The in vitro growth characteristics of a large series of acute myeloid leukaemia (AML) patients and their relationship with other clinical and biological disease characteristics were analysed. Patients with AML were studied, 181 with de novo AML and 45 with secondary AML (24 myelodysplastic syndrome, sAML-MDS, 21 myeloproliferative disorder, sAML-MPD). Leukaemic colony forming units (L-CFU) were assayed by plating peripheral blood (PB) blast cells in methyl-cellulose and using LCM-PHA as stimulant. In each case parallel cultures were made with and without stimulating factors. Plating efficiency (PE) was defined as the number of clusters plus colonies/10(5) cells plated. Autonomous growth (AG) was the number of colonies plus clusters growing without stimulant.
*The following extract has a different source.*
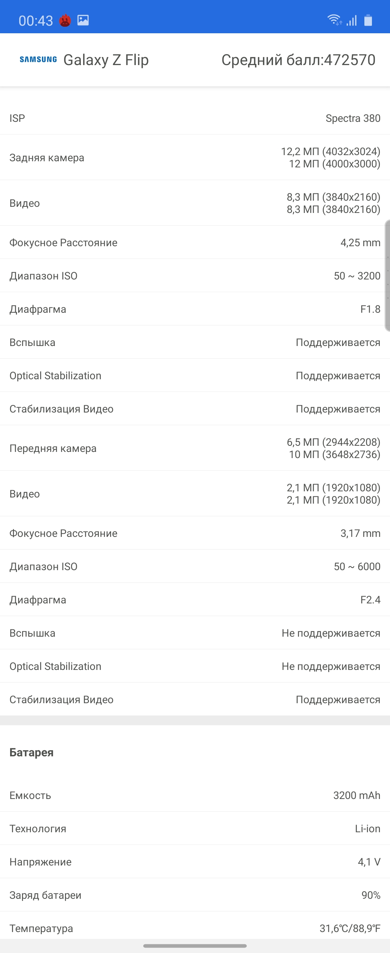Select the Емкость 3200 mAh row
Viewport: 390px width, 953px height.
[195, 795]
The autonomous proliferative index (API) was calculated as the number of clusters + colonies without stimulating factor divided by the number of clusters + colonies with stimulating factor. No significant differences in the PE between de novo and secondary AML were found. Autonomous growth was significantly higher in sAML-MPD. The FAB subtype M3 leukaemias displayed a significantly greater PE and a significantly lower API when compared with the other FAB subgroups (P=0.0002). Upon analysing the relationship with the immunophenotype, only CD33 expression showed a significant relationship with the in vitro growth pattern; CD33+ cases displayed a higher PE (P=0.0002) and AG (P=0.0003) than CD33- cases. When patients were grouped according to the level of rh123 efflux (MDR1) it was observed that cases with >30% elimination showed a higher AG and API than those with <30% (P=0.03). Finally we found that patients with higher API (>0.05) displayed a significantly shorter overall survival as compared with patients with API<0.05 (P=0.04). The in vitro study properties of clonogenic cells produces relevant clinical information of leukaemic cell biology in AML patients.